Given we want to use Parsoid to simplify the page HTML we serve to users, we will need to think about this and how it impacts our readers.

We'll need to measure the impact of having meta data vs not having meta data, and if we decide to remove it identify ways that VisualEditor can still obtain this information without pulling the entire content a second time round.

https://en.wikipedia.org/api/rest_v1/page/html/Facebook

Related Objects

View Standalone Graph
This task is connected to more than 200 other tasks. Only direct parents and subtasks are shown here. Use View Standalone Graph to show more of the graph.

Event Timeline

Jdlrobson raised the priority of this task from to Normal.
Jdlrobson updated the task description. (Show Details)
brion added a subscriber: brion.Sep 30 2015, 7:32 PM

Might consider something like:

  • do an 'unzip' pass on the HTML that saves just the elements and their data-mw attributes on one hand (no other attribs or text content), and everything but the data-mw attributes on the other
  • fetch the data-mw-less pass for viewing
  • on edit request, fetch the data-mw-only version, iterate through, and apply data-mw attributes in the same place

If there's runtime modification of the DOM for showing/hiding, plugins etc that may make the 'rezipping' tricky. But it should work in theory. :D

See https://phabricator.wikimedia.org/T78676 .. This new ticket can be merged as a dupe of that one, I think.

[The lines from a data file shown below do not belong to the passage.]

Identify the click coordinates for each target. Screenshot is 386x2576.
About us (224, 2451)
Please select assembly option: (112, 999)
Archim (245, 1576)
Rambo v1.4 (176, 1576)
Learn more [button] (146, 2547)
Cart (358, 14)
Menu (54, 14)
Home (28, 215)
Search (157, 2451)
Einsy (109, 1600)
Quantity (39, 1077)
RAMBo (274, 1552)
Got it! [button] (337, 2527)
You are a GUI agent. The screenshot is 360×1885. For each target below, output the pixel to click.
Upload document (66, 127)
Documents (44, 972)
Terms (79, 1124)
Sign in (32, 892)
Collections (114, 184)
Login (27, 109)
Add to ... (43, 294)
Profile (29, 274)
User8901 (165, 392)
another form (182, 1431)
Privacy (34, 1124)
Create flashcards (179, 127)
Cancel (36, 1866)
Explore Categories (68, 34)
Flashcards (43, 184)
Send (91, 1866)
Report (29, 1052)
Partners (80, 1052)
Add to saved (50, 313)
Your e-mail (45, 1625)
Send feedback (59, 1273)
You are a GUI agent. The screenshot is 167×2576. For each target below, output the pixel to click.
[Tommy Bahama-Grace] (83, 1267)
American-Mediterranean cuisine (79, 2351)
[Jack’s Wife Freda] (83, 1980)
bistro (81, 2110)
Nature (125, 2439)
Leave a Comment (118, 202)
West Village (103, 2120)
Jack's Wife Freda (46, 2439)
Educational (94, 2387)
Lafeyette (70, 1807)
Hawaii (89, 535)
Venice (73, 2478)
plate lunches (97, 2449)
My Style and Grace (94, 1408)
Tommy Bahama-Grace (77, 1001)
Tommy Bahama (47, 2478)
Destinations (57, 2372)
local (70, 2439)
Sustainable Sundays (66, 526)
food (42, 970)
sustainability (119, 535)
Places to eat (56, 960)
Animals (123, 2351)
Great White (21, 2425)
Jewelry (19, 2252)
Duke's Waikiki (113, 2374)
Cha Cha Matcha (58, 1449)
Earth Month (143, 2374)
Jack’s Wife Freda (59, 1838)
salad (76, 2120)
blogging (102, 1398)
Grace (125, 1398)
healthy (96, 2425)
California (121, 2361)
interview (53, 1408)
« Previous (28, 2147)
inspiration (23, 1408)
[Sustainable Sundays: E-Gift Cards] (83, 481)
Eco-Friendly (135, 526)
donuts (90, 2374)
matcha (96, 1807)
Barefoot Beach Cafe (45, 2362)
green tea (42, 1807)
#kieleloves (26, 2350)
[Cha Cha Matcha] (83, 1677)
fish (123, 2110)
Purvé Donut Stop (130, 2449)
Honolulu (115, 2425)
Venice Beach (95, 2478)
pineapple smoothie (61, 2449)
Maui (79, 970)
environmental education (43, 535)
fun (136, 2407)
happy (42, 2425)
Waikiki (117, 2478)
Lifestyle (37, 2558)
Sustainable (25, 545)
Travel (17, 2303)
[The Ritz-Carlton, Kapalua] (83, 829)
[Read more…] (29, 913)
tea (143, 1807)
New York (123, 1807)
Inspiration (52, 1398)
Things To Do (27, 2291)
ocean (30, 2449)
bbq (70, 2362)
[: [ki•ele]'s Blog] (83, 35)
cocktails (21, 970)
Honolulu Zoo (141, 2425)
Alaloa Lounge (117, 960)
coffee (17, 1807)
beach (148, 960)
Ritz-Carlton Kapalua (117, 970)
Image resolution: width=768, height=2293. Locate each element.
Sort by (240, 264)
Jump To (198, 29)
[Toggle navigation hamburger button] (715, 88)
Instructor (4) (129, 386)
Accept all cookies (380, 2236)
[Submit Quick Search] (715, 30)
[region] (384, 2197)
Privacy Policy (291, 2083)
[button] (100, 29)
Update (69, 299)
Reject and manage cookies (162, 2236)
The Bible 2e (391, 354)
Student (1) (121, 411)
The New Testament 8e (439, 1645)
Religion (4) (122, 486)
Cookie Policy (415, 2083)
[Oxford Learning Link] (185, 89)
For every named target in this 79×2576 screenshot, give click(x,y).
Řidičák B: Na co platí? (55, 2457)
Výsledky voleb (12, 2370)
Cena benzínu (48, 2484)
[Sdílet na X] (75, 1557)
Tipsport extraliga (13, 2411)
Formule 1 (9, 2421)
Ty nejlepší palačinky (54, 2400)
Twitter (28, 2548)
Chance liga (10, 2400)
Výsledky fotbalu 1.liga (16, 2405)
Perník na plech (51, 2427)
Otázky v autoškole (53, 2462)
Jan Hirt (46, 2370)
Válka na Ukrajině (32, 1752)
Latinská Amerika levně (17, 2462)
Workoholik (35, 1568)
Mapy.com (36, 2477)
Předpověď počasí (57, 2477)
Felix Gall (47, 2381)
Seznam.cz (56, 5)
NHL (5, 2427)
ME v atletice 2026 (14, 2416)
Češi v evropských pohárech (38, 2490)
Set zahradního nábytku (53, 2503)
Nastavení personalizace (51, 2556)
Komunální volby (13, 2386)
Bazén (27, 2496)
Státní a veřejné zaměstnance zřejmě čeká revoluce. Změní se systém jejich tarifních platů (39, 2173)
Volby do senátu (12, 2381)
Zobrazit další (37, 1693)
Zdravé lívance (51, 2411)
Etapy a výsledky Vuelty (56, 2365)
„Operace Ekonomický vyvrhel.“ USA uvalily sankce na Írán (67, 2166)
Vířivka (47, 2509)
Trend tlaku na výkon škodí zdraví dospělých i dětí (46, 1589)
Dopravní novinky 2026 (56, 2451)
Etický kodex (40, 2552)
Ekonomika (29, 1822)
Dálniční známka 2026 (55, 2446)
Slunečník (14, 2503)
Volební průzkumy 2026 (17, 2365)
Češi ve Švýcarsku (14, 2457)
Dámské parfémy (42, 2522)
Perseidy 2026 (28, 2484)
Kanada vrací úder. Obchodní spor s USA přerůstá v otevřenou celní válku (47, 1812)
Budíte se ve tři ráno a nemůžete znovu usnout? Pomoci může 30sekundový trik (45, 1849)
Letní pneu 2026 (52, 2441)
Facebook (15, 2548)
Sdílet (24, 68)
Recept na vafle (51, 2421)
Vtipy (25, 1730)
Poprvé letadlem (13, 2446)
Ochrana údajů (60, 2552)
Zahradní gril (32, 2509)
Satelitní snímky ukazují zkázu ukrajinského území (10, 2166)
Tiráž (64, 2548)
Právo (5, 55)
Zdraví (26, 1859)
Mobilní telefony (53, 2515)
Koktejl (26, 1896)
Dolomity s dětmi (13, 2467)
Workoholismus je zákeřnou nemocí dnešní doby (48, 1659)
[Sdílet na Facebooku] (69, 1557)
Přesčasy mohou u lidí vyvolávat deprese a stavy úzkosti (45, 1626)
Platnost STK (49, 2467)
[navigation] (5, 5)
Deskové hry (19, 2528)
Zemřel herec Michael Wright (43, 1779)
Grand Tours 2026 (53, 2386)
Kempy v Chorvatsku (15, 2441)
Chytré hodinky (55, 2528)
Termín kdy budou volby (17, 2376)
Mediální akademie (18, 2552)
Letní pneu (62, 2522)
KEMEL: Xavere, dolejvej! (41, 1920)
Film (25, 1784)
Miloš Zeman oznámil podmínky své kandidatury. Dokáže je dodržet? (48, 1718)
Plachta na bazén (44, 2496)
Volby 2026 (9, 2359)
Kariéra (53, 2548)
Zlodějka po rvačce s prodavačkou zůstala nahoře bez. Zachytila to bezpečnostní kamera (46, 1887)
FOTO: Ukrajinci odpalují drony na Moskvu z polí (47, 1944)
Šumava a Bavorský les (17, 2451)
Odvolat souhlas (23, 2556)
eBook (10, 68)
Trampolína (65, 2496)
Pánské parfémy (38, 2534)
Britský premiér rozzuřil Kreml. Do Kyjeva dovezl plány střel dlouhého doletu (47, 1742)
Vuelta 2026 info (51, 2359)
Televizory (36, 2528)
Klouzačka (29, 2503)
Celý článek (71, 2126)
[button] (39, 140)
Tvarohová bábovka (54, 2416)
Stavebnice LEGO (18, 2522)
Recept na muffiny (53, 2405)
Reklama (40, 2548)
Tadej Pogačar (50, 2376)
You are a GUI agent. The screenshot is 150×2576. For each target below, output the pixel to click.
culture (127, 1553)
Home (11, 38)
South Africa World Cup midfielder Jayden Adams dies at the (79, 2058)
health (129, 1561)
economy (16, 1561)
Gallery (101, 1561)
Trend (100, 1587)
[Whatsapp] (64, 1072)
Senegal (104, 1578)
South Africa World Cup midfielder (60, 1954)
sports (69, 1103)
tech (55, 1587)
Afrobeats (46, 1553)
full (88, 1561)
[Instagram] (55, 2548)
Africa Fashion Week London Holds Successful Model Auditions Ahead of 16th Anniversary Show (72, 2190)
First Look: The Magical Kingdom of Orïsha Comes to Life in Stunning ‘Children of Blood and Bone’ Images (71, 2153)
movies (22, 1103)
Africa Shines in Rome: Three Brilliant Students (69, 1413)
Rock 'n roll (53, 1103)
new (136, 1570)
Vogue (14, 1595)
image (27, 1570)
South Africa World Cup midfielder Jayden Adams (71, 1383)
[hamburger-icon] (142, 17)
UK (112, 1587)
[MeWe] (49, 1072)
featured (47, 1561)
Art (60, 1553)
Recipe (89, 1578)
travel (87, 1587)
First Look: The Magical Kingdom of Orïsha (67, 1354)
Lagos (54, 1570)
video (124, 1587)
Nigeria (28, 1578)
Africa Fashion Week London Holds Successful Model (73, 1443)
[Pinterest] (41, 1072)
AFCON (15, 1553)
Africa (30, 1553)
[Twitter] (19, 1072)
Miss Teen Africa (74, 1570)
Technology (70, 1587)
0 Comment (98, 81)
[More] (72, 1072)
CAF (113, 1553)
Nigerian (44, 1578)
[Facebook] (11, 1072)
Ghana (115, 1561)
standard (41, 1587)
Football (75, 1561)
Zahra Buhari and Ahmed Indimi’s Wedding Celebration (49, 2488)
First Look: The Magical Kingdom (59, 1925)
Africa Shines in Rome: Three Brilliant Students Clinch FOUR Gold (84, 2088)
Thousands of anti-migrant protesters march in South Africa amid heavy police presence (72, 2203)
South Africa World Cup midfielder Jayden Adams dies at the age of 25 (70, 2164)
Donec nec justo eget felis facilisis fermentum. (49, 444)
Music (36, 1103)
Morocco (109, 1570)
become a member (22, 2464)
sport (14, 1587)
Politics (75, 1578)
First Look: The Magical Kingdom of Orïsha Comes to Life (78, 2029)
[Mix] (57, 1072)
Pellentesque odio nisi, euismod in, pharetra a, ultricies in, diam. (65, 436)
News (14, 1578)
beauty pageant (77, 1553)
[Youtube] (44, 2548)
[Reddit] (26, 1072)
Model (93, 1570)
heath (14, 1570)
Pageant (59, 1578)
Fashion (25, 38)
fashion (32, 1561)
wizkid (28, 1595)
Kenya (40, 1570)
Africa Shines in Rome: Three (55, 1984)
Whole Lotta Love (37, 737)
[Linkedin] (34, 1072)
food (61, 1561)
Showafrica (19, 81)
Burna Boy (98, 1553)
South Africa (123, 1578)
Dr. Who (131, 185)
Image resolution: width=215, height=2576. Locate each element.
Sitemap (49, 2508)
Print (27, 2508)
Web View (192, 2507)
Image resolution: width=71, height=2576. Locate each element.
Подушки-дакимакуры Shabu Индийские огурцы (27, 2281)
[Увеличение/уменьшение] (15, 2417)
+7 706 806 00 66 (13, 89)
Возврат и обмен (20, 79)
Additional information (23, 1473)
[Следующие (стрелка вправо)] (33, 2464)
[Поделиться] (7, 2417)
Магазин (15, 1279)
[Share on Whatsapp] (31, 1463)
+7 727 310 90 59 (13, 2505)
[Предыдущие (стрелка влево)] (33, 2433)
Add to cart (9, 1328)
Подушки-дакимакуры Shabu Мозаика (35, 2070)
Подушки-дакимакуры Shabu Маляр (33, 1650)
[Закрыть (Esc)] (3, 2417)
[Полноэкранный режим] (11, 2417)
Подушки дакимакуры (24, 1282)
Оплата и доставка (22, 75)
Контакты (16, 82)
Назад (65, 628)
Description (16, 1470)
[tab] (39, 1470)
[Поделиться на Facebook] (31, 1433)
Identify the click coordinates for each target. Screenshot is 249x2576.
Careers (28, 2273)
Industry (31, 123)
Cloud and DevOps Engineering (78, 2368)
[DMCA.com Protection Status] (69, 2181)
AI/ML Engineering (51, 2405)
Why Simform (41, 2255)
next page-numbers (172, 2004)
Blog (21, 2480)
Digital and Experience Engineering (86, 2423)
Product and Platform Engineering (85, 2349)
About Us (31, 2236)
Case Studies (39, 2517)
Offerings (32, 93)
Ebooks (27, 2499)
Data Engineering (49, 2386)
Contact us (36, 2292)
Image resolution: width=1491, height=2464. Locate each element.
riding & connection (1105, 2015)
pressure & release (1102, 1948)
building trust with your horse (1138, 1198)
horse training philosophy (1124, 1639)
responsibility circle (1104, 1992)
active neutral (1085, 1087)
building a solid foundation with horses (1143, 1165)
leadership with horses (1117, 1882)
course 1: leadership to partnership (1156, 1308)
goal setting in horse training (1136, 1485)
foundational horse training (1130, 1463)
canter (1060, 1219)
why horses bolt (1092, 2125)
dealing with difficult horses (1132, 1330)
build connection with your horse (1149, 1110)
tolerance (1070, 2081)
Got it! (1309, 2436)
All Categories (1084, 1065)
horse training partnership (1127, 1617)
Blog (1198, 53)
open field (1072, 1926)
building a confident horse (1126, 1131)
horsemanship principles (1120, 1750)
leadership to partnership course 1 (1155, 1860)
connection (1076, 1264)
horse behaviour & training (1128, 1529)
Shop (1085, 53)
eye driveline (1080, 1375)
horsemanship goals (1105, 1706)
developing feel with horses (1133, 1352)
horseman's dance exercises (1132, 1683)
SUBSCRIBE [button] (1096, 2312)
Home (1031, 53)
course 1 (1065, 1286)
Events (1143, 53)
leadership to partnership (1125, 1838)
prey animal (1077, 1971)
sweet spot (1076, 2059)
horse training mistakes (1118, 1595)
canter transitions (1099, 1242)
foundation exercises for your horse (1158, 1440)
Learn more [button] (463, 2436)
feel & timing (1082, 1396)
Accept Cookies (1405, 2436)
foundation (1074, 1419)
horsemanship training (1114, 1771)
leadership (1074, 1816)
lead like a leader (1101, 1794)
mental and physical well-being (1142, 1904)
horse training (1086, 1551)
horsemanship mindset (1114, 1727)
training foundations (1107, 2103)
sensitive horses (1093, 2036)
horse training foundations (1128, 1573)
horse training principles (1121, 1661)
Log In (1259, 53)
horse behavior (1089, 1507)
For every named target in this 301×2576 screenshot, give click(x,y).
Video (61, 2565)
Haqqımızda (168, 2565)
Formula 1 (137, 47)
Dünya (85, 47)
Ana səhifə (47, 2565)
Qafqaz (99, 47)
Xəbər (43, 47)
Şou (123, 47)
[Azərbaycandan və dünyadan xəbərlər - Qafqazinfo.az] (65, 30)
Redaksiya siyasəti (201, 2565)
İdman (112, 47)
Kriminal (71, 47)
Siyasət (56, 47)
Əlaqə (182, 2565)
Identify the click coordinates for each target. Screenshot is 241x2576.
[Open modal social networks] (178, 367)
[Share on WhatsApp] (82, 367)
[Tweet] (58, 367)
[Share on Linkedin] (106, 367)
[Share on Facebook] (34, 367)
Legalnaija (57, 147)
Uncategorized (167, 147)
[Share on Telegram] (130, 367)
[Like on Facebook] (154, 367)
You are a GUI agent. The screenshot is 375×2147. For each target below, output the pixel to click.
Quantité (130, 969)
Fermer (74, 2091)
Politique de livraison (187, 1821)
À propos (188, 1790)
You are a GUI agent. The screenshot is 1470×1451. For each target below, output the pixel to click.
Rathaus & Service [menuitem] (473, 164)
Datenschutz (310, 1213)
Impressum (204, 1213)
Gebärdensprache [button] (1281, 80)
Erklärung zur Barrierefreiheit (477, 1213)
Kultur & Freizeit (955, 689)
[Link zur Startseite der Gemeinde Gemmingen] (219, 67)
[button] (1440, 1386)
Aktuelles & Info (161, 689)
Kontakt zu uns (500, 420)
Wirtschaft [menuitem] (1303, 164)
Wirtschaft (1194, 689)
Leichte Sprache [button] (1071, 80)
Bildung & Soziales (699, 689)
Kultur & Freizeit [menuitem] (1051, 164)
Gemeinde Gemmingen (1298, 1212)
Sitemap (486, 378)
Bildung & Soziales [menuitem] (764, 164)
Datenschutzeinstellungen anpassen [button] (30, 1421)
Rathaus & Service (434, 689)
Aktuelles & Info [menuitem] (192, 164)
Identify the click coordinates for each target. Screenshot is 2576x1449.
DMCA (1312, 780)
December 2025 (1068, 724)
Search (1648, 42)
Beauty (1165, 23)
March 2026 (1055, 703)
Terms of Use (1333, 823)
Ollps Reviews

The only thing that has stopped us from going ahead with that is that all existing editing clients (VE, Flow, CX) would need to update their code to fetch data-mw separately.

I pressed submit hastily .. but I think once those clients are equipped to do this, that will unblock T78676.

Jdlrobson removed projects: Epic, Reading-Web-Planning.
Jdlrobson set Security to None.

Thanks @subbu. I'll keep this card since the motivation is different but resolving that bug looks like it should meet our requirements so added it as a blocking bug. Thanks!

Jdlrobson moved this task from Backlog to Tasks on the MobileFrontend board.

Joaquin is looking into this

Jhernandez closed this task as Resolved.Jun 22 2016, 4:55 PM

The parsing team is splitting data-mw from parsoid soon :)